ПРЕДОСТАВЛЕННЫЕ ДАННЫЕ:
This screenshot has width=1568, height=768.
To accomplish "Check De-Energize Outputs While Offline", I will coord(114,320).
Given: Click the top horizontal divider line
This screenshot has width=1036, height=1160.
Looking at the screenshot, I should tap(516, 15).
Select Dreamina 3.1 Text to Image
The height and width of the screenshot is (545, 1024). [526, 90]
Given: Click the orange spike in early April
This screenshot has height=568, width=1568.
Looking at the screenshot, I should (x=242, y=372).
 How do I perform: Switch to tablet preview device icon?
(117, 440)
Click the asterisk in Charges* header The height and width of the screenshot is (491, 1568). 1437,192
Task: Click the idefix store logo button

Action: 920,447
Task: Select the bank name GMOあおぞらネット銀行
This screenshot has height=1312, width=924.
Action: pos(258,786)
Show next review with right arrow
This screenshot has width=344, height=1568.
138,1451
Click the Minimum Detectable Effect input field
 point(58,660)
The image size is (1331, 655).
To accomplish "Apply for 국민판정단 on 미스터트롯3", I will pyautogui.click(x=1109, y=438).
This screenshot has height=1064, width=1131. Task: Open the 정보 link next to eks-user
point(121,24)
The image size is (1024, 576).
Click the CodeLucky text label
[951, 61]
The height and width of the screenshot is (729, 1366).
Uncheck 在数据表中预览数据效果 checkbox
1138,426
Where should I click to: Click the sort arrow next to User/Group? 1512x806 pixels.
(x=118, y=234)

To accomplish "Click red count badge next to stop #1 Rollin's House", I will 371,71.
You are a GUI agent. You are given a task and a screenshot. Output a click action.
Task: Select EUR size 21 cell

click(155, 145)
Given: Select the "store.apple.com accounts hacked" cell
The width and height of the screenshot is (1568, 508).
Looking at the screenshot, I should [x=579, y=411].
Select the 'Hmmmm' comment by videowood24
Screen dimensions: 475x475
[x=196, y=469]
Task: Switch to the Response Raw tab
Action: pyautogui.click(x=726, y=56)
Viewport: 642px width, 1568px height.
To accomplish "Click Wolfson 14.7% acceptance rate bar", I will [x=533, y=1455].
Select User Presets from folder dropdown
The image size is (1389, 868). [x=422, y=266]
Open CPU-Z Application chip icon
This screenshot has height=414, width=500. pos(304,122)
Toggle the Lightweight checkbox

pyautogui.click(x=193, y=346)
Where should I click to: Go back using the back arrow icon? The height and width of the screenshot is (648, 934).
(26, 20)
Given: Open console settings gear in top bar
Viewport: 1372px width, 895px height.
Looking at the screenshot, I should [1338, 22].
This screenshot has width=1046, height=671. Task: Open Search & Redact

ОПИСАНИЕ ЗАДАНИЯ: Извлеките без изменений записи от строки с «I will 371,71.» включительно и до самого конца записей.

РЕЗУЛЬТАТ ЗАДАНИЯ:
To accomplish "Click red count badge next to stop #1 Rollin's House", I will 371,71.
You are a GUI agent. You are given a task and a screenshot. Output a click action.
Task: Select EUR size 21 cell

click(155, 145)
Given: Select the "store.apple.com accounts hacked" cell
The width and height of the screenshot is (1568, 508).
Looking at the screenshot, I should [x=579, y=411].
Select the 'Hmmmm' comment by videowood24
Screen dimensions: 475x475
[x=196, y=469]
Task: Switch to the Response Raw tab
Action: pyautogui.click(x=726, y=56)
Viewport: 642px width, 1568px height.
To accomplish "Click Wolfson 14.7% acceptance rate bar", I will [x=533, y=1455].
Select User Presets from folder dropdown
The image size is (1389, 868). [x=422, y=266]
Open CPU-Z Application chip icon
This screenshot has height=414, width=500. pos(304,122)
Toggle the Lightweight checkbox

pyautogui.click(x=193, y=346)
Where should I click to: Go back using the back arrow icon? The height and width of the screenshot is (648, 934).
(26, 20)
Given: Open console settings gear in top bar
Viewport: 1372px width, 895px height.
Looking at the screenshot, I should [1338, 22].
This screenshot has width=1046, height=671. Task: Open Search & Redact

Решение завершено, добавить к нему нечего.